> _HOW TO COMPLETE THIS TASK_: Say the number of lines in the records below that hold the word "field", and only that number.
Top of GIVEN DATA
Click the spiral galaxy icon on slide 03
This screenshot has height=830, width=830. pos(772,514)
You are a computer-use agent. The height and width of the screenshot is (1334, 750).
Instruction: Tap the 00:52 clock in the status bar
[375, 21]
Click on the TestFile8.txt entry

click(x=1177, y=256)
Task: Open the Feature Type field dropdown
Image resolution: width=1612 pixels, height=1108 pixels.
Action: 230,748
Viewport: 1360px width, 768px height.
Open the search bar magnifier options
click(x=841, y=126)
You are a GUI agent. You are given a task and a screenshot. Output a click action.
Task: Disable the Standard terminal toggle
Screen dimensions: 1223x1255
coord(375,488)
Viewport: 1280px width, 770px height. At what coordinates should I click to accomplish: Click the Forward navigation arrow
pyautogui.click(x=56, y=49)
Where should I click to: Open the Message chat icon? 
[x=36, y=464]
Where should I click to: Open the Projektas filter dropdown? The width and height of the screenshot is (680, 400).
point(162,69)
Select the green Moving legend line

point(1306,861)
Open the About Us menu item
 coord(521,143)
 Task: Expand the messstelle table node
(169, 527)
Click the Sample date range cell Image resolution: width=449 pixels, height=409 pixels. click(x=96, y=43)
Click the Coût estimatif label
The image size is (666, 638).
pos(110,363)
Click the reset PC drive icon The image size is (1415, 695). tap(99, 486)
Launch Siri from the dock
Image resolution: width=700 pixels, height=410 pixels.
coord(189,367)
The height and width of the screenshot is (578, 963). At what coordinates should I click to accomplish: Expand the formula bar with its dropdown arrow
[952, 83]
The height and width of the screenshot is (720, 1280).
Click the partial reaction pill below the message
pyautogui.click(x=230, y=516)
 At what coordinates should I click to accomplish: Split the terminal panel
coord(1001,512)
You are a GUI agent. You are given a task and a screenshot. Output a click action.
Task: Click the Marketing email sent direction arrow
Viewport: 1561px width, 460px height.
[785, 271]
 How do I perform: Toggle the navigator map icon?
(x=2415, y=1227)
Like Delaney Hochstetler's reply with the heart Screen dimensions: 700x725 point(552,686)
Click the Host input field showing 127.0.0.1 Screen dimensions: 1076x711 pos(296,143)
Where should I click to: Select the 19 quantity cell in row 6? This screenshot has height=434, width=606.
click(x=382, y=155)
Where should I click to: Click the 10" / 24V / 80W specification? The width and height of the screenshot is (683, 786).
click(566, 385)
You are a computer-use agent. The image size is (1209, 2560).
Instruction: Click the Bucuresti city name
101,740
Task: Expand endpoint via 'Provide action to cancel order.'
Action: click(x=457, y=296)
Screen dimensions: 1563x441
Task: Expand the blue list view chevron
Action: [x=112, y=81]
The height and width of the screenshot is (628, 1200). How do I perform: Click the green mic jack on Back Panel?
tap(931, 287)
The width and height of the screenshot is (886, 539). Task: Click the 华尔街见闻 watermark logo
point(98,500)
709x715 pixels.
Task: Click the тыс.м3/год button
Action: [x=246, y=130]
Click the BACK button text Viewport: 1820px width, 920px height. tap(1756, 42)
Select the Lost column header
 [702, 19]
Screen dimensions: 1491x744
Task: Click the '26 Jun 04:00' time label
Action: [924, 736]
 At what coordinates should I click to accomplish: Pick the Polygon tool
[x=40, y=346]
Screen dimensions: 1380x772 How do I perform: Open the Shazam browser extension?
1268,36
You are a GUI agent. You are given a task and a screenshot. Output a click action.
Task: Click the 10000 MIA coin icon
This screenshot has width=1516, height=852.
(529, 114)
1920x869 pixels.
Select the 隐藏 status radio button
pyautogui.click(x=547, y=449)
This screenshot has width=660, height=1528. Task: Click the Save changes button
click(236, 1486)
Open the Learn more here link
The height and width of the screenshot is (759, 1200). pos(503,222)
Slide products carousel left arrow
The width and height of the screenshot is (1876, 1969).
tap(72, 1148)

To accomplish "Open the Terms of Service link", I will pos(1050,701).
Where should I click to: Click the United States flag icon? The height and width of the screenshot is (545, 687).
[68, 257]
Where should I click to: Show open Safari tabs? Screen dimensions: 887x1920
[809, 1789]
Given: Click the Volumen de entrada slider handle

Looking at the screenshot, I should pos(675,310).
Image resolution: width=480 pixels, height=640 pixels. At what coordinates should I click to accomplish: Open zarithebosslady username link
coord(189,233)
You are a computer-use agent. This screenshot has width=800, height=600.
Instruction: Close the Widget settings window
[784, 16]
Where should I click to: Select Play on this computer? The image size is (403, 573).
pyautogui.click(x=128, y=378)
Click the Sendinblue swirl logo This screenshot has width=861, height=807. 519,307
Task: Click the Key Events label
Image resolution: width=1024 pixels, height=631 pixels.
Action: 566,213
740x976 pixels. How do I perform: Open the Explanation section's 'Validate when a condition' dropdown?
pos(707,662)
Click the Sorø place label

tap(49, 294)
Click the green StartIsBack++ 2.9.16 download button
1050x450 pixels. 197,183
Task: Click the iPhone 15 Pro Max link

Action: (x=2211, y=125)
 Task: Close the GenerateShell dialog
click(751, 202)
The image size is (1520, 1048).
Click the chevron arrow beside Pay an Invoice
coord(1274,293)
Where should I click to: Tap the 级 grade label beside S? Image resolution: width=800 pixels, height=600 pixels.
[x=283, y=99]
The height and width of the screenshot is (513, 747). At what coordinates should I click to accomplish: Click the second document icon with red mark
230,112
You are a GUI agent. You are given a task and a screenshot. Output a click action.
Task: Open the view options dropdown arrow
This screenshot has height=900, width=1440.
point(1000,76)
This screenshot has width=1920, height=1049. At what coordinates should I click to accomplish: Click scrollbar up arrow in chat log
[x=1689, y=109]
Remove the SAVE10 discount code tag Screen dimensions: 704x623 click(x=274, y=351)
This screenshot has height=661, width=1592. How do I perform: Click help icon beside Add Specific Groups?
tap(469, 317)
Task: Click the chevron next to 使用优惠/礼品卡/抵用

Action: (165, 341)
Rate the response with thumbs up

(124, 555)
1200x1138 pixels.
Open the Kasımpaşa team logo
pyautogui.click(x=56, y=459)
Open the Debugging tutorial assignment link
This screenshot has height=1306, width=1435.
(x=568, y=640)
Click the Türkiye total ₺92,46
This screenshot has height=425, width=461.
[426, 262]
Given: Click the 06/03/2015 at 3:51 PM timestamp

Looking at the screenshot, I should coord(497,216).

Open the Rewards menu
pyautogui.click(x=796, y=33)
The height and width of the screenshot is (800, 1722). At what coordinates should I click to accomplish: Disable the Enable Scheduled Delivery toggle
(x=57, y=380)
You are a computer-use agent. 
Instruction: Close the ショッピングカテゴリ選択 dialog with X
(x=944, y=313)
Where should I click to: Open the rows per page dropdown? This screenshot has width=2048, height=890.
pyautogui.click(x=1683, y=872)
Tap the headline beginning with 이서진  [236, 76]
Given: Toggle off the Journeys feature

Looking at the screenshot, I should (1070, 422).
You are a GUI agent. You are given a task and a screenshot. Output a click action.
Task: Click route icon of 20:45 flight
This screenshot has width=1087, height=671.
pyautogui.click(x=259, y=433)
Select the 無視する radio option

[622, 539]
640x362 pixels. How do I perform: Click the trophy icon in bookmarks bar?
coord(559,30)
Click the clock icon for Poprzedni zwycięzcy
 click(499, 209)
Bottom of GIVEN DATA
> _WORKED SOLUTION_: 2